4. S7 Inverter Plasma Cutter

Also shipping with options for multiple voltage inputs, this plasma cutter is another product you might want to try and liven up your workshop with. Not impressed? The 30-day refund guarantee ensures a long time period for you to thoroughly test it out. It also comes with a few different cones for the torch, so you can decide for yourself what works best. Safe, easy to set up, and reliable, this plasma cutter is a joy to use for all kinds of metalworking projects you want to carry out.

5. HITBOX Inverter Air Plasma Cutter

This plasma cutter is another affordable one with impressive cutting qualities and safety measures. Though locked to only a 220V option, this cutter comes with a 1-year warranty. Its host of protective measure built into it – like overheating and voltage difference protection – allow you to cut away without a care in the world. Its build quality and smooth cuts make it an excellent option for a budget plasma cutter.

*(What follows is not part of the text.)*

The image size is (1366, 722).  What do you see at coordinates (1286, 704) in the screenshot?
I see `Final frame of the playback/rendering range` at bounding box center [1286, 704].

6. ZENY DC Inverter Plasma Cutter

Providing you with freedom to choose different voltage options as well as a claimed staggering 50% in energy savings, the ZENY plasma cutter is another option for would-be metal cutters. Lightweight and portable, the cutter comes with a host of safety regulations in play and allows for intricate and complex but clean cuts. It also features a pilot arc torch starter so you can avoid the more dangerous way of starting it up.

7. AmicoPower Inverter Plasma Cutter

The AmicoPower plasma cutter takes the dual voltage option even further, and comes with the very helpful, not to mention safe, feature of automatically adapting to whatever voltage is being fed into it. Its sleek looks aren’t just for show however; its torch is ergonomically designed to fit your hand like a glove. Powerful and reliable, this plasma cutter will have you churning out masterpieces in no time.


That about covers some of the best plasma cutters available right now. Prepare yourself properly and arm yourself with any of these quality tools and you’ll be set for life. No metal would be too thick when you have one of these by your side and their torch crackling away in your hand.